Document text:
•••••
Ollama is broken

No matter what model I select it always tries to use Clause Sonnet 3.5

Error: connect ECONNREFUSED 127.0.0.1:11434
at TCPConnectWrap.afterConnect [as oncomplete] (node:net:1610:16)
at TCPConnectWrap.callbackTrampoline (node:internal/async_hooks:130:17) {
errno: -111,
code: ‘ECONNREFUSED’,
syscall: ‘connect’,
address: ‘127.0.0.1’,
port: 11434
},
url: ‘http://localhost:11434/api/chat’,
requestBodyValues: {
format: undefined,
model: ‘claude-3-5-sonnet-latest’,
options: [Object],
messages: [Array],
tools: undefined
},

Not just Ollama, I switched to LMStudio and the exact same thing. Always tries to use Claude Sonnet. Local LLMs appear to be completely broken!

do you tried a curl request to http://localhost:11434/api/chat ? is it answering ?

Yes, I have. This is on my AI server and I have Open-WebUI using Ollama and other tools that work great.

Yes Ollama models not loading @nicolaslercari

I think we have this recognized as a stale system state for the provider/model selection interface. I’ll be reviewing and most likely merging @wonderwhy.er’s PR #251 soon, best way to keep track of progress is via the GitHub PR page.

Standby if you’re here to say the same thing, I use Ollama too :raised_hands:

2 Likes

I am having the same problem here.
I’ve install everything, ollama is running (accepts curl) but I can’t run it in oTToDev.
Same problem setting up LM Studio server, always show error 500 and in console show claude 3.5 sonnet.
•••••
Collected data

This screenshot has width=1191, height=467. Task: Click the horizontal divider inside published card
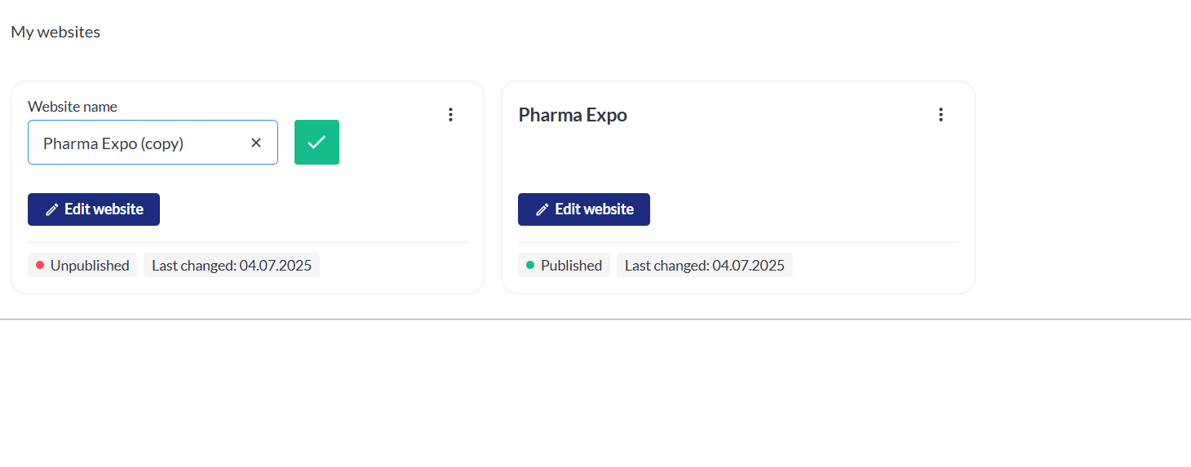click(737, 243)
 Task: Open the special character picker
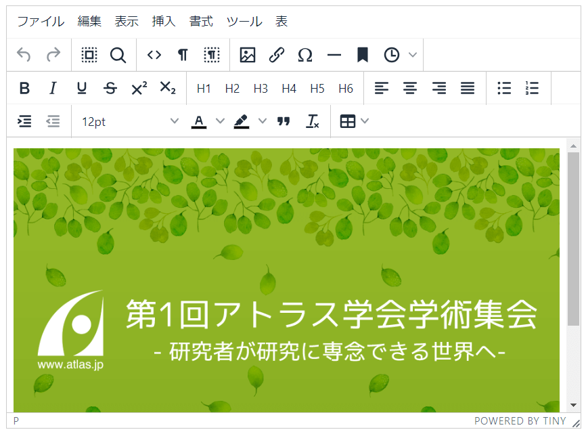305,55
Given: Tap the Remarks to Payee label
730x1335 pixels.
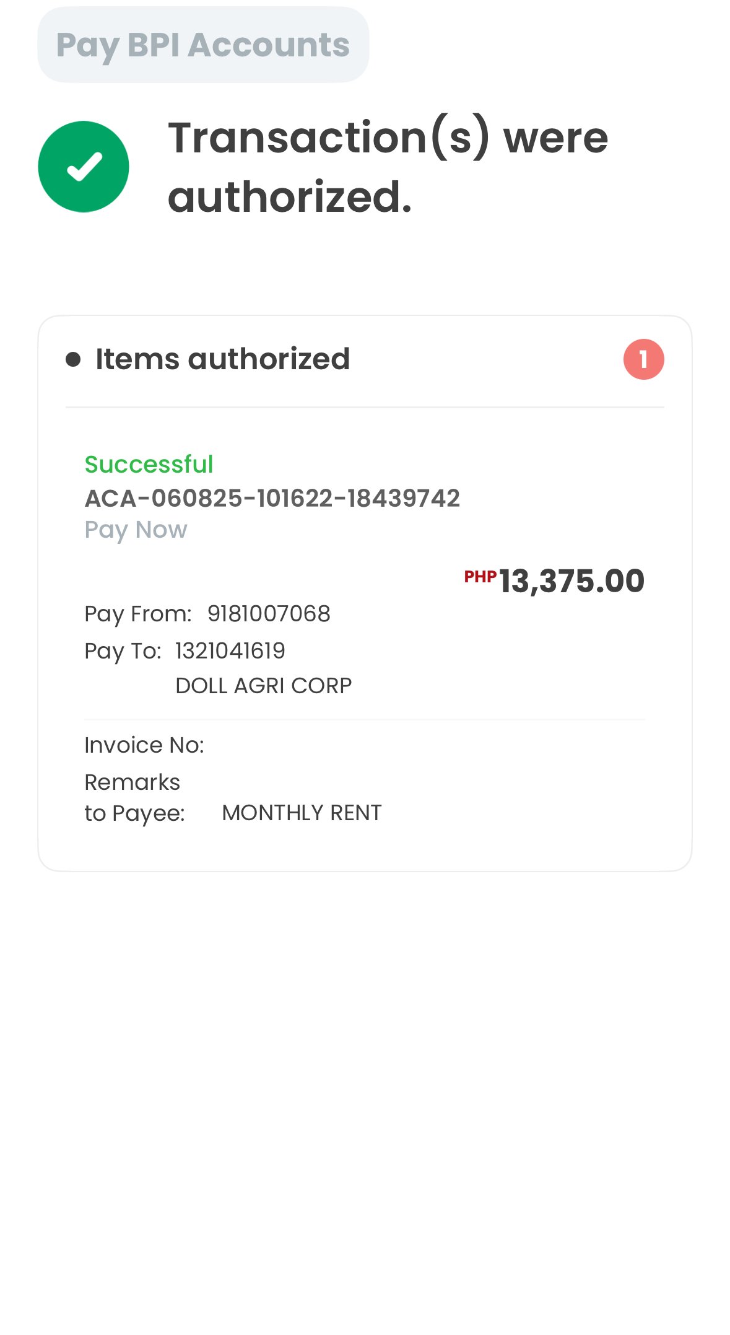Looking at the screenshot, I should click(134, 798).
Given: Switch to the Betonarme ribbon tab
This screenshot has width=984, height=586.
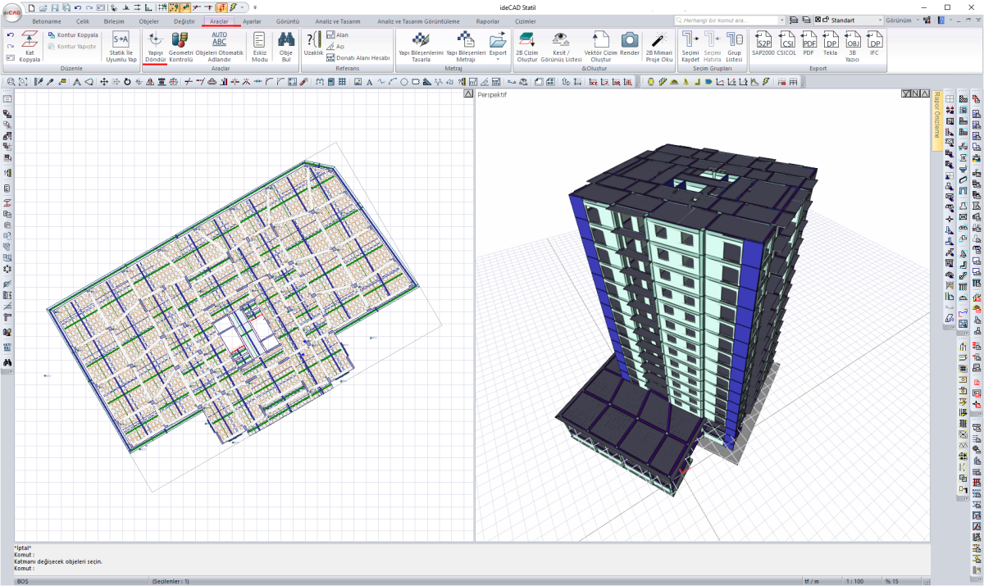Looking at the screenshot, I should pos(47,21).
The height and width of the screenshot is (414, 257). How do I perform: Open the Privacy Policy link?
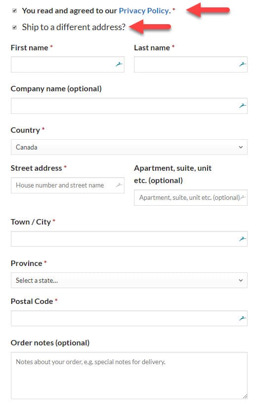point(143,10)
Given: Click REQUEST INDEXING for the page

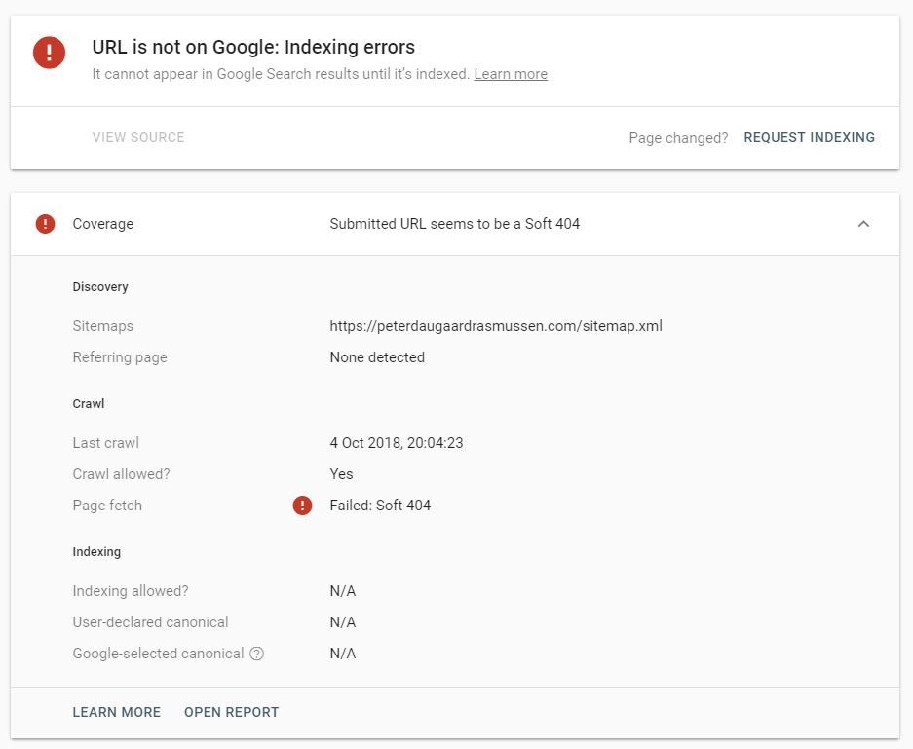Looking at the screenshot, I should pos(810,137).
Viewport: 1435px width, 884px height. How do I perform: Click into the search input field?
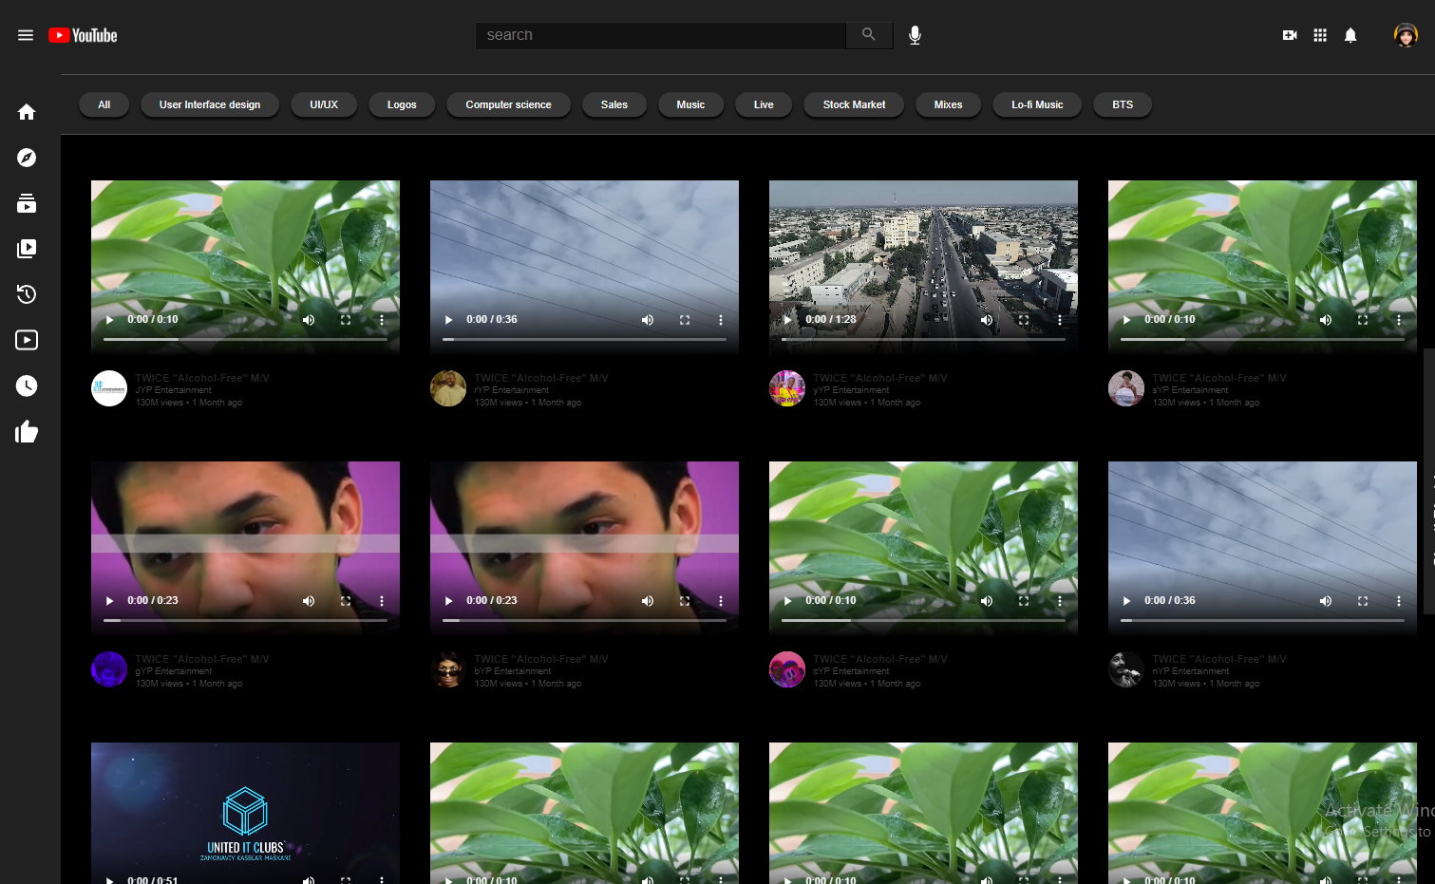pyautogui.click(x=660, y=35)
•••••
Exercise goal: Please carry on the forum thread about Ollama and LM Studio always falling back to Claude 3.5 Sonnet, picking up right after its last post.

Output:
I am having the same issue

Pretty sure the issue is in this line

try to console.log the error on the catch and see what is the actual error there.
You can try to change http://localhost:11434 to maybe http://127.0.0.1:11434 becuase maybe your OS does not resolve the localhost within the container.

btw do you check if ollama has any model running ?

ollama ps 

should return at least one model
NAME ID SIZE PROCESSOR UNTIL
qwen2.5-coder:latest 4a26c19c376e 6.0 GB 100% GPU 4 minutes from now

1 Like

Thanks for the additional tips @nicolaslercari - I am focused on collecting provider issues into an umbrella issue/upcoming pull request in the order they’ve come in, Ollama being first. I would suggest a re-pull of main as there is a PR that went in today related to the provider & model support.

I’ll post any updates with findings related to Ollama if/when they arise, thanks for the patience!

I’m reproducing this reliably during my own PR work, so I’m shifting over to focus on it now. Most likely just the need to update the backing store state of the provider/model selection when it changes on load.

Standby.

I want to use qwen:

React says I want sonnet:

  • Must update that state on load via main page endpoint
  • Must update that state on load of /chat/[whatever] endpoint

I am a newbie to Ubuntu (22.04) and my installation of ottodev with ollama is not working. My error is attached, as stated, I do not know linux and will not be able to troubleshoot.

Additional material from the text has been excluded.